Bu haber de daha sonra gerçek dışı kalacak, tarih 14 Ağustos olduğunda Aykut Kocaman hala ifade vermeye çağrılmayacaktı.

- Aziz Yıldırım'ın "Bu Federasyon tam O.Ç" dediğini gösteren bir telefon görüşmesi medyaya servis edildi.[2]

Görüşmede Aziz Yıldırım Mümtaz Karakaya ile konuşuyor, konuşmada da Oğuz Sarvan ve Federasyona da Ankaragücü - Karabükspor maçındaki hakem hataları sebebiyle çeşitli hakaretlerde bulunuyordu. Elbette bu görüşmelerin 6222 sayılı kanun anlamında şike ile alakası olmadığı gibi, başkalarının gıyabında hakaretin en az 3 kişi tarafından duyulmuş olması gerektiği hükmü karşısında herhangi bir suç unsuru bile içermiyordu. Bu görüşmelerin neden medyaya servis edildi, hangi amaçla özel iletişimin kamuoyuna sunulduğu anlaşılamadı.

- Medya bunlarla uğraşırken İsmail Uyanık "Milli Takım için maç satın alındı" diyerek gündeme oturdu. [3] Milli takımın hangi maçta kimi satın aldığı, bu satın alma işlemini kimin yaptığı, ne kadar para verdiği sorularının ise üstüne gidilmedi.

- Bir başka gelişme ise Beşiktaş'taydı. Beşiktaş Kulübü Divan Kurulu Üyesi avukat Ali Rıza Dizdar, futbolda şike iddialarına yönelik başlatılan soruşturma kapsamında gözaltına alınan Beşiktaşlı yönetici Serdal Adalı, teknik direktör Tayfur Havutçu ve kulüp protokol müdürü Ahmet Ateş için imza kampanyası başlattı.[4]

Beşiktaş'taki Barbaros Meydanı'nda avukat Ali Rıza Dizdar tarafından kurulan standa gelen siyah-beyazlı taraftarlar, imza verdi.

▶ **Veri bölümü**
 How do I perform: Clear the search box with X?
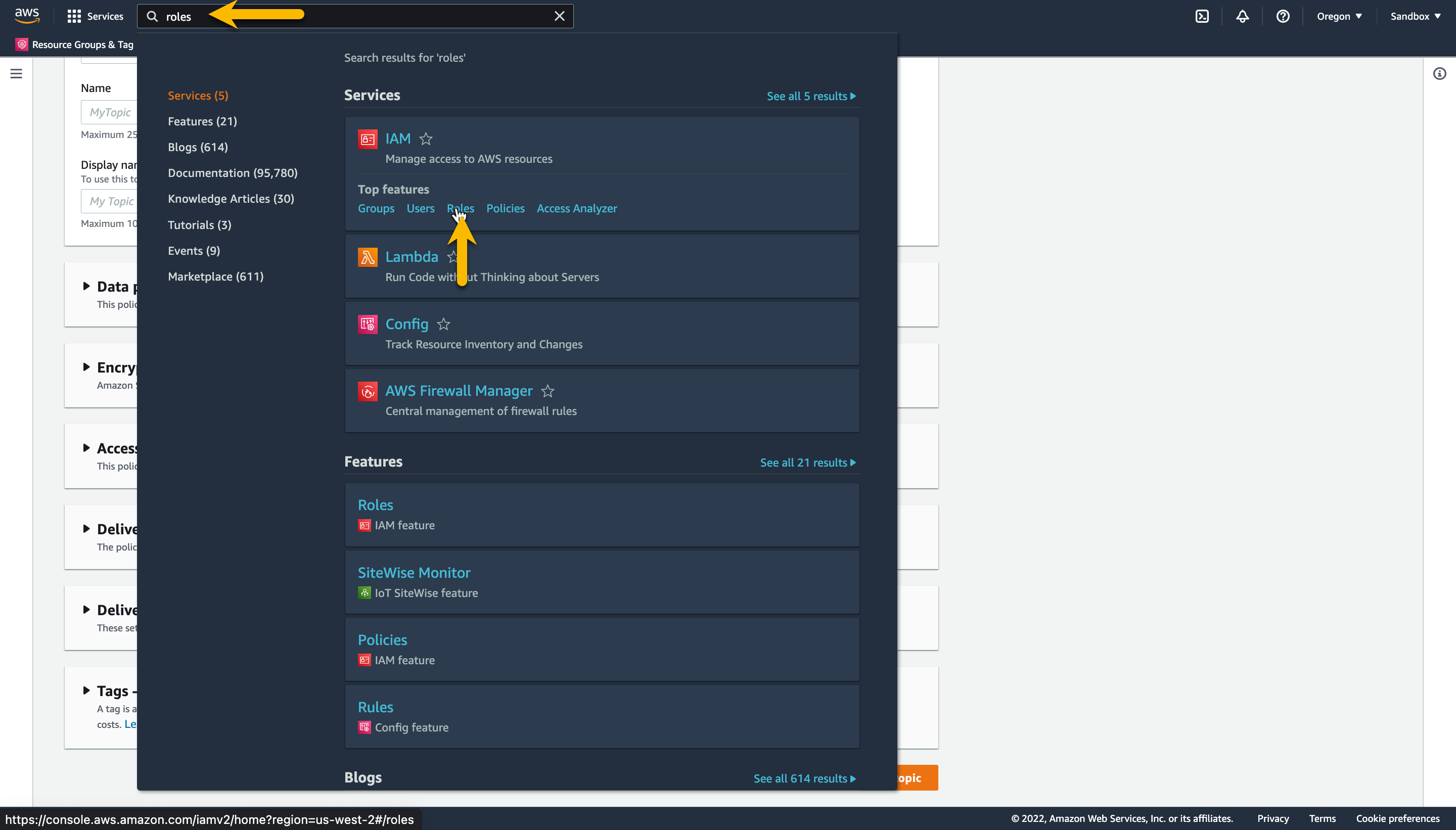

▶ **Yapılacaklar**
• A. Seçilen alıntıdaki "Beşiktaş'taki Barbaros Meydanı'nda avukat Ali Rıza Dizdar tarafından kurulan standa gelen siyah-beyazlı taraftarlar, imza verdi." cümlesi İngilizceye nasıl çevrilir?
• B. Seçilen alıntının "- Aziz Yıldırım'ın" sözlerini içeren yerle açılıp "ise üstüne gidilmedi." ile kapanan kısmını aynen aktarır mısın?

▶ **Yanıtlar**
• A. The black-and-white supporters who came to the stand set up by lawyer Ali Rıza Dizdar in Barbaros Square in Beşiktaş gave their signatures.

• B.
- Aziz Yıldırım'ın "Bu Federasyon tam O.Ç" dediğini gösteren bir telefon görüşmesi medyaya servis edildi.[2]

Görüşmede Aziz Yıldırım Mümtaz Karakaya ile konuşuyor, konuşmada da Oğuz Sarvan ve Federasyona da Ankaragücü - Karabükspor maçındaki hakem hataları sebebiyle çeşitli hakaretlerde bulunuyordu. Elbette bu görüşmelerin 6222 sayılı kanun anlamında şike ile alakası olmadığı gibi, başkalarının gıyabında hakaretin en az 3 kişi tarafından duyulmuş olması gerektiği hükmü karşısında herhangi bir suç unsuru bile içermiyordu. Bu görüşmelerin neden medyaya servis edildi, hangi amaçla özel iletişimin kamuoyuna sunulduğu anlaşılamadı.

- Medya bunlarla uğraşırken İsmail Uyanık "Milli Takım için maç satın alındı" diyerek gündeme oturdu. [3] Milli takımın hangi maçta kimi satın aldığı, bu satın alma işlemini kimin yaptığı, ne kadar para verdiği sorularının ise üstüne gidilmedi.